Large Language Models and Retrieval-Augmented Platforms for Dental Implant Complications: A Blinded, Expert-Rated Benchmarking Study.
Journal:
Journal of dentistry
Published Date:
Jun 10, 2026
Abstract
OBJECTIVES: To compare expert-rated diagnostic accuracy, patient safety, completeness of management, and freedom from detectable hallucinations across eleven conversational artificial-intelligence (AI) platforms (general-purpose large language models [LLMs], a general-purpose retrieval-augmented [RAG] platform, and a medical-domain RAG platform) using synthetic vignettes of dental implant complications. METHODS: Thirty vignettes (10 surgical, 10 biological, 10 mechanical/prosthetic) were submitted as independent prompts to each platform. Four blinded specialists (periodontists or oral and maxillofacial surgeons, >10 years' implant experience) scored each response on a 5-point Likert scale across four parameters. Friedman tests (Kendall's W effect size) assessed ordinal scores, and Cochran's Q tested two binary outcomes: safe (Safety ≥ 4) and hallucination-free (Hallucinations ≥ 4). RESULTS: Across 330 responses (1,320 ratings), OpenEvidence achieved 100% safe and 100% hallucination-free responses. Among general-purpose platforms, safe rates ranged from 56.7% (Claude 4.5 Haiku) to 86.7% (Perplexity) and hallucination-free rates from 36.7% (Claude 4.5 Haiku) to 93.3% (GPT-5.4 Thinking; Qwen 3.5-Plus), both significant (Cochran's Q, p < 0.01). Friedman tests were significant for every parameter (lowest p = 1.7 × 10⁻¹⁵; Kendall's W 0.126-0.293). OpenEvidence had the highest composite score (4.90 ± 0.18), with the largest effects in the mechanical/prosthetic subcategory (W = 0.548, large). CONCLUSIONS: Within a vignette-based design, the medical-domain RAG platform (OpenEvidence) achieved the highest ratings across all domains, with Perplexity second; among general-purpose LLMs, GPT-5.4 Thinking, Claude Opus, and Mistral led.
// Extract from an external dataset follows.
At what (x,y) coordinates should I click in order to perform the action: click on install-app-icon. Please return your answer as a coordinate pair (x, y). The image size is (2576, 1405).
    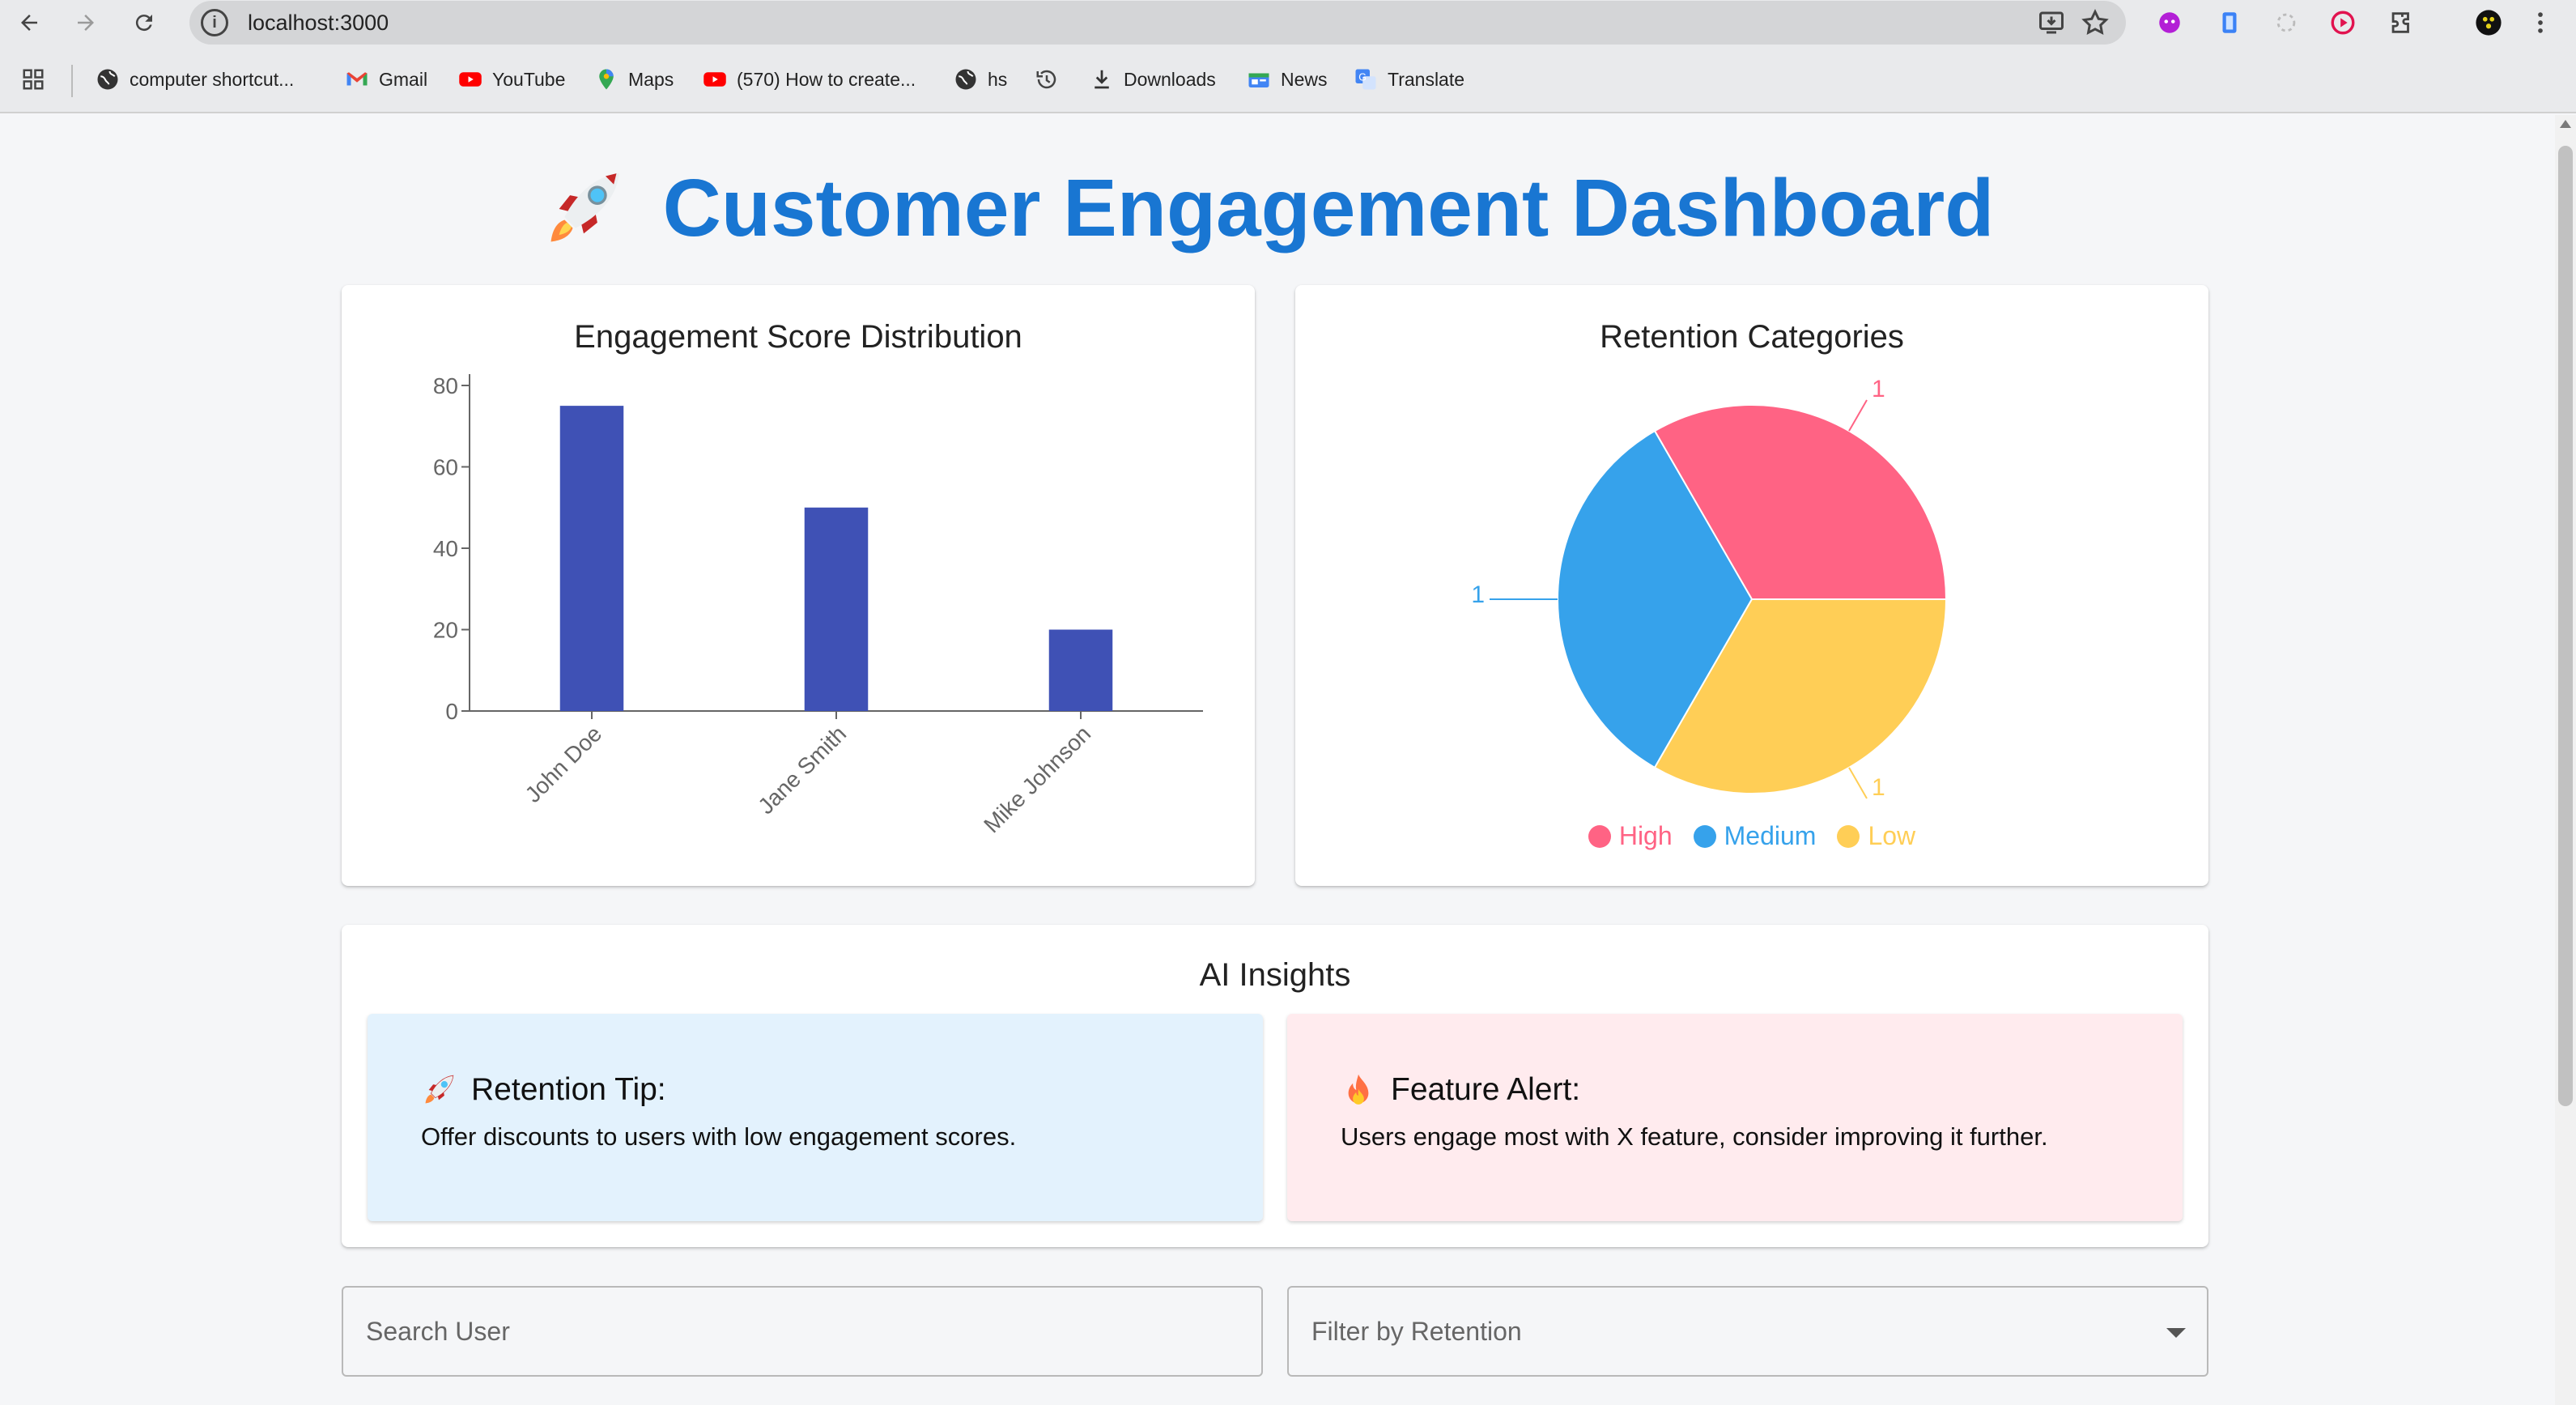
    Looking at the image, I should click on (2052, 22).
These findings reflect performance under tested conditions, not real-world efficacy. All platforms should serve as adjuncts to specialist judgement, and prospective validation is required before clinical deployment. CLINICAL SIGNIFICANCE: Retrieval-augmented platforms grounded in peer-reviewed literature earned higher expert ratings than general-purpose LLMs, with the medical-domain platform OpenEvidence rated 100% safe and hallucination-free. Inter-model gaps were largest for mechanical/prosthetic cases; specialist verification remains essential before clinical use.